A fourth strike at the Port of Liverpool is off as bosses and the union Unite appear to have reached a deal.
The deal will be put to 600 workers this week, just days before a fourth round of action was due to begin on 14 November.
Peel Ports, which operates the Liverpool’s container terminals, alongside Terminal Investments Ltd, said it reached an agreed proposal with the union that will be “fully recommended to its members”, the BBC reports.
Hundreds of dockers have staged industrial action over the past two months in a row over pay and conditions at the port.
More than 500 port operatives voted in favour of a strike in August in response to a 7% pay rise offer as well as what they described as a failure to honour both a 2021 pay agreement and to deliver on an agreement to improve shift rotas, reports the Liverpool Echo.
Other north European ports are facing problems of their own with Antwerp dockers due to strike and a shortage of drivers leading to three-month backlogs of cars at Germany’s Bremerhaven.

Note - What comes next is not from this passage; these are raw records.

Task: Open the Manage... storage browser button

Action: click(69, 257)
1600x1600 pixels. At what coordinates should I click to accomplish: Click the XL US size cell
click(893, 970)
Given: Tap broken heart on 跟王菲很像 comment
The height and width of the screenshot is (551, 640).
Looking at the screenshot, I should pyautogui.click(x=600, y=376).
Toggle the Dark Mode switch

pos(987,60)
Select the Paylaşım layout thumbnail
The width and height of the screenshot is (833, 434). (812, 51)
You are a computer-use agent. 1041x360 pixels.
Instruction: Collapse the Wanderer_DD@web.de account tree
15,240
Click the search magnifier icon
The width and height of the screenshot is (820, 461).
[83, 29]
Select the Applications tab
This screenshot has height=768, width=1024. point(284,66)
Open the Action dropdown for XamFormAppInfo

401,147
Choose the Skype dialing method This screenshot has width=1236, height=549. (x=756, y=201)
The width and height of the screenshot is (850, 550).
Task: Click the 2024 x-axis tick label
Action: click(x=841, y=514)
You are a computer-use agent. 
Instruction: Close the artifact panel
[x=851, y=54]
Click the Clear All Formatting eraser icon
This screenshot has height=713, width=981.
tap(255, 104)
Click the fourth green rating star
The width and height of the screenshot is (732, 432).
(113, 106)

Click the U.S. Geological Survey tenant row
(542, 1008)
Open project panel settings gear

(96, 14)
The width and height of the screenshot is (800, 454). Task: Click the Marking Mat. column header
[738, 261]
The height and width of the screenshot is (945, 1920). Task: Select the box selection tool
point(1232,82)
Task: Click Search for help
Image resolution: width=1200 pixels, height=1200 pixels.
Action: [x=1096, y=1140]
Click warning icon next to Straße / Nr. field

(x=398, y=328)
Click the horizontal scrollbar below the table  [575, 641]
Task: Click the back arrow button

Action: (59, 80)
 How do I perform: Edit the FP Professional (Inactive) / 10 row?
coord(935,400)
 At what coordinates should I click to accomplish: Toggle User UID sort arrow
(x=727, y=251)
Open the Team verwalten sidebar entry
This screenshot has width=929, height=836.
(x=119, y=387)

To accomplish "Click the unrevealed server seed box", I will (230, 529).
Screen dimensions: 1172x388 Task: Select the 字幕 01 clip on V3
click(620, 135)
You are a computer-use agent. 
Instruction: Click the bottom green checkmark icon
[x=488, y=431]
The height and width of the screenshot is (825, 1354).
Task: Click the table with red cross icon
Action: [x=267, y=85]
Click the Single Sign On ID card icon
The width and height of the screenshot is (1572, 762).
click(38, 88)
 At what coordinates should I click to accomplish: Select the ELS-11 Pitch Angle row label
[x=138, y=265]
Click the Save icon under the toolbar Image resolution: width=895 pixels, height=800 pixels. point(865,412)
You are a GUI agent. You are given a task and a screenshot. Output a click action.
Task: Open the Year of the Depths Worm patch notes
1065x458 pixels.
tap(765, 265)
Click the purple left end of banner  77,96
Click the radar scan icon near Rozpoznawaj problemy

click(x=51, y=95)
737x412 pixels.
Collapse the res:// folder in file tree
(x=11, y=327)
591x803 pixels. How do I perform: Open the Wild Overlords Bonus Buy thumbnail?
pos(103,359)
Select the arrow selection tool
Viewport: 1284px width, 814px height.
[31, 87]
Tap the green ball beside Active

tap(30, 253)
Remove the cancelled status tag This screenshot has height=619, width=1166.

Port Technology reports a 24-hour strike by workers at Antwerp today involving pilots, tug workers, and other port personnel.
Bremerhaven, which is Europe’s fourth largest container port and one of the largest automobile hubs in the world, is experiencing gridlock with “massive” delays due to a lack of drivers, according to CNBC.
Andreas Braun, regional director of ocean product, EMEA, for Crane Worldwide Logistics said: “There is a three-month delay for BMW, where cars sit in yards waiting to be fitted with extras, especially with the iDrive touch controller.”
Mail and rail strikes
Back in the UK, Royal Mail staff are set to strike on crucial days around Black Friday, while the UK train network faces disruption despite some recently suspended strikes.
Mail workers will stage two 48-hour strikes around Black Friday and Cyber Monday in an escalating row over pay, jobs and conditions, reports the Independent.
Royal Mail has said that disruptions are likely and staff will not be delivering letters, with the exception of those sent Special Delivery, which it cannot guarantee will arrive. It will also prioritise the delivery of Covid testing kits and medical prescriptions.
The BBC reports that train services have been disrupted even though planned strikes have been called off this week. Of the 14 train companies that were due to be affected by the walkouts, only C2C and Greater Anglia will run a normal service.
The RMT union said on Friday it had called off the strikes after “the promise of an offer” on pay from the rail operating companies, and said it would enter “intensive negotiations” with the firms and Network Rail.